Extracted records
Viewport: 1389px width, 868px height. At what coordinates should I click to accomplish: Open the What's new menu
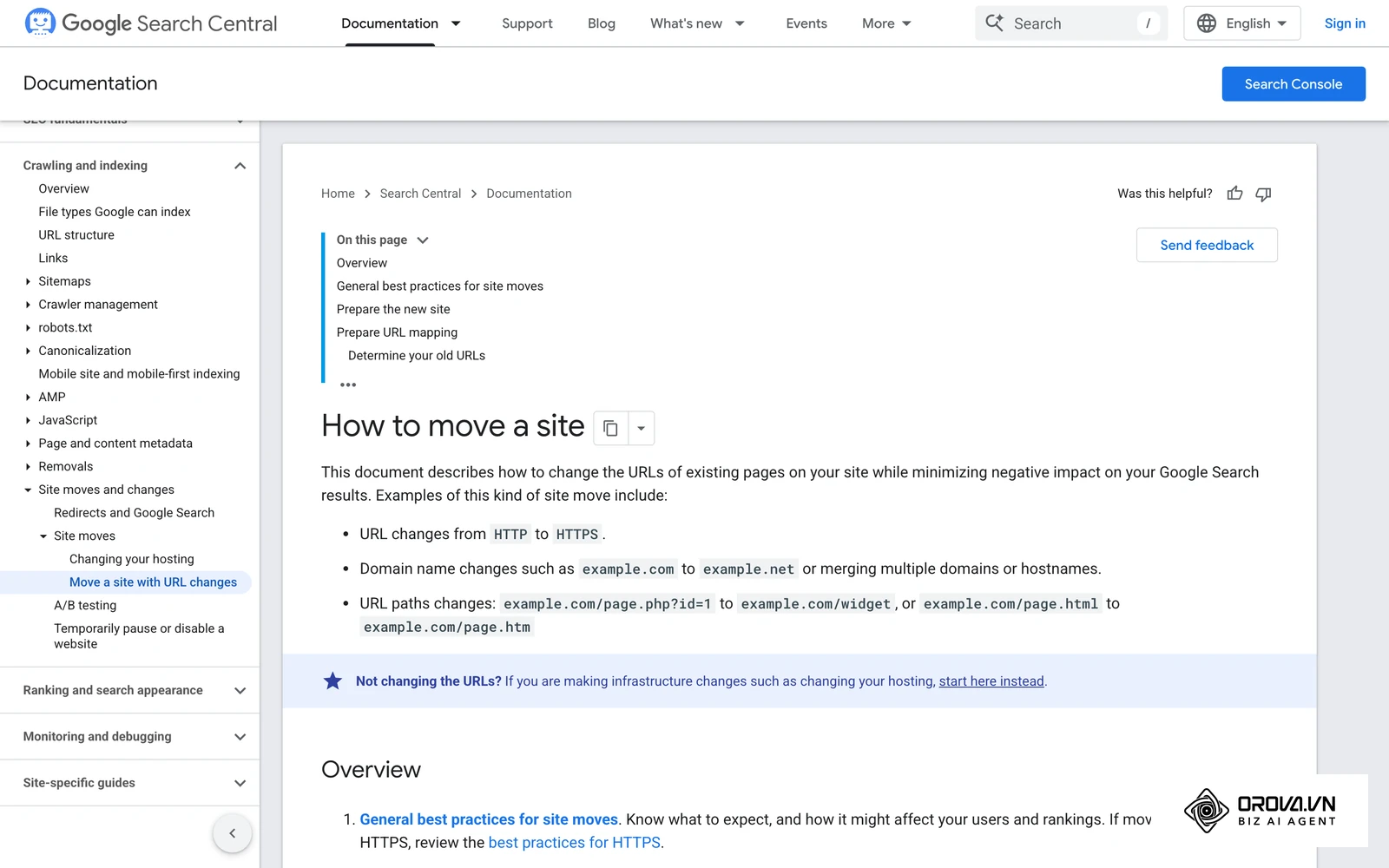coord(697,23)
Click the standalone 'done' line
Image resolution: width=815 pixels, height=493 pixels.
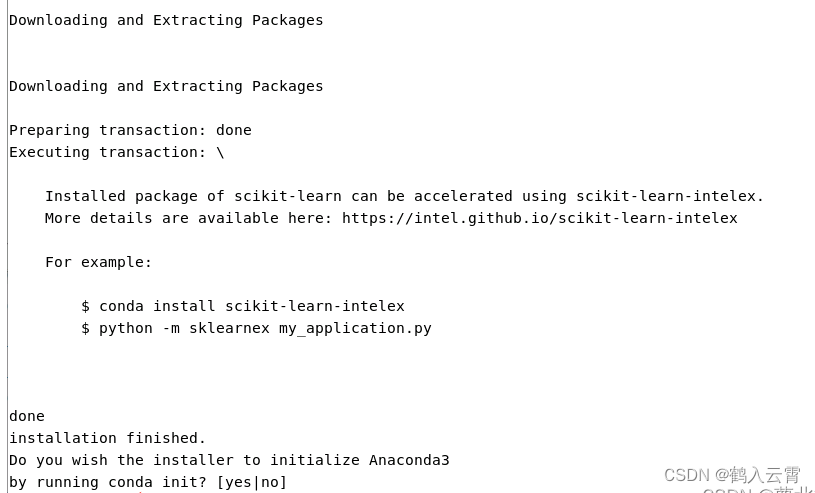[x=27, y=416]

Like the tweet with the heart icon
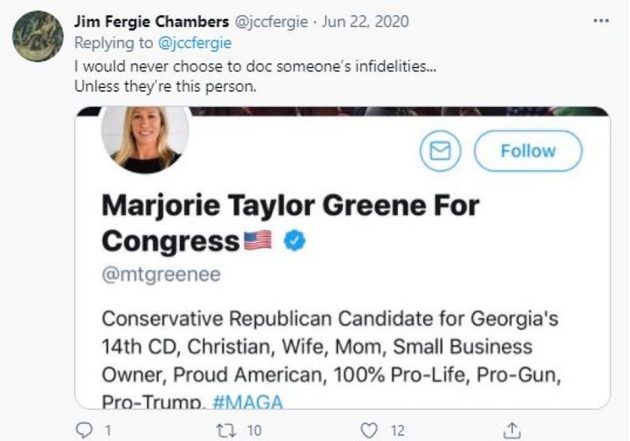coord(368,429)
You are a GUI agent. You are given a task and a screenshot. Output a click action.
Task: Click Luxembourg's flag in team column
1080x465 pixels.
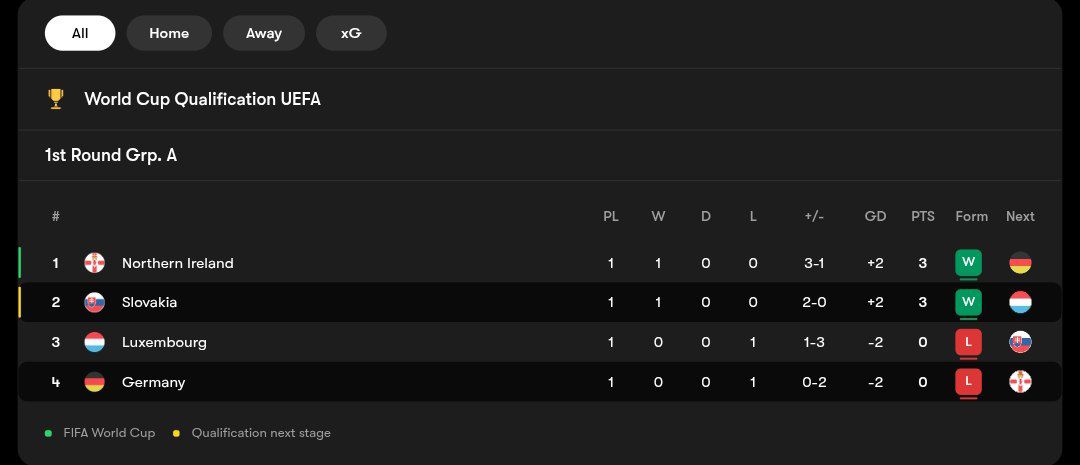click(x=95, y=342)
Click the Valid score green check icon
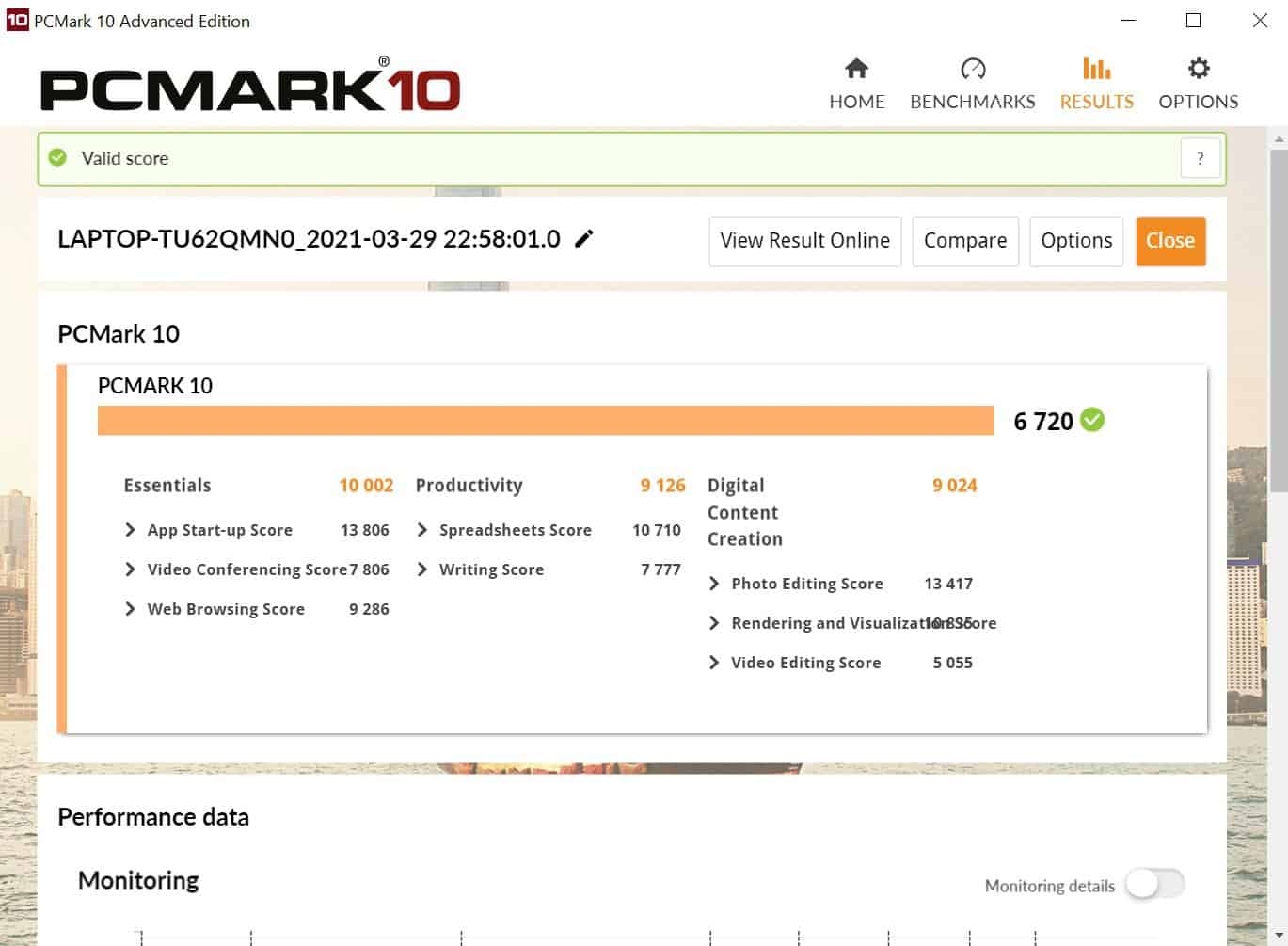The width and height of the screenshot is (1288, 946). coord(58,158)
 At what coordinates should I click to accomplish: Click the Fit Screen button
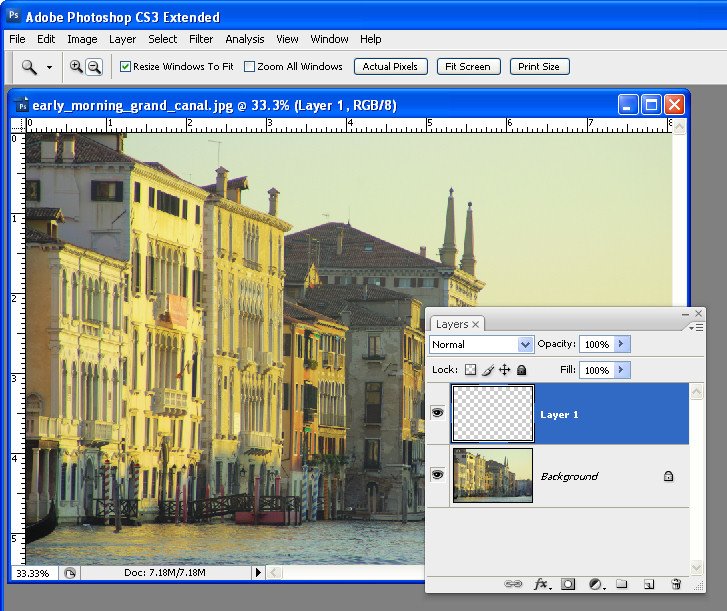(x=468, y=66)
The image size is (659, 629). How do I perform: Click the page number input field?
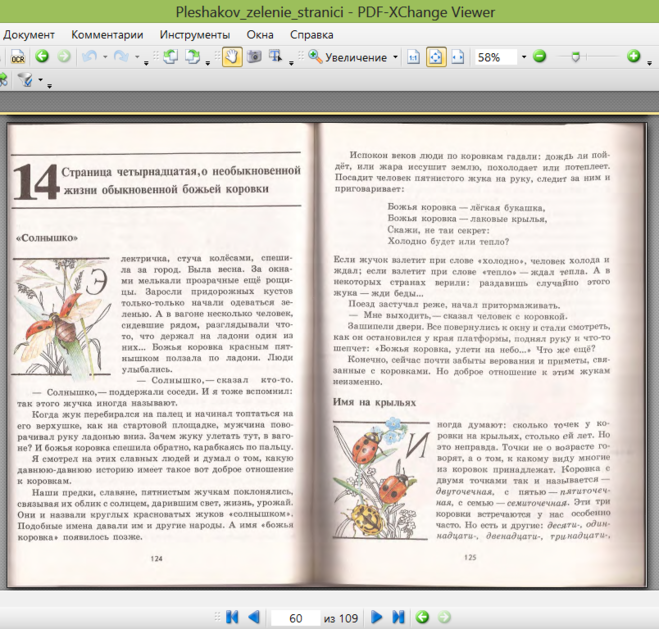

## SHORT PROBLEM
Could you rewrite every line of the rows above as a Markdown table with the columns No. and Line, numbering the lines and leaving out blank ones? Don't include the pictures.

## RESULT BELOW
| No. | Line |
|---|---|
| 1 | Viewport: 1389px width, 868px height. At what coordinates should I click to accomplish: Open the What's new menu |
| 2 | coord(697,23) |
| 3 | Click the standalone 'done' line |
| 4 | Image resolution: width=815 pixels, height=493 pixels. |
| 5 | [x=27, y=416] |
| 6 | Like the tweet with the heart icon |
| 7 | coord(368,429) |
| 8 | You are a GUI agent. You are given a task and a screenshot. Output a click action. |
| 9 | Task: Click Luxembourg's flag in team column |
| 10 | 1080x465 pixels. |
| 11 | click(x=95, y=342) |
| 12 | Click the Valid score green check icon |
| 13 | The width and height of the screenshot is (1288, 946). coord(58,158) |
| 14 |  At what coordinates should I click to accomplish: Click the Fit Screen button |
| 15 | (x=468, y=66) |
| 16 | The image size is (659, 629). How do I perform: Click the page number input field? |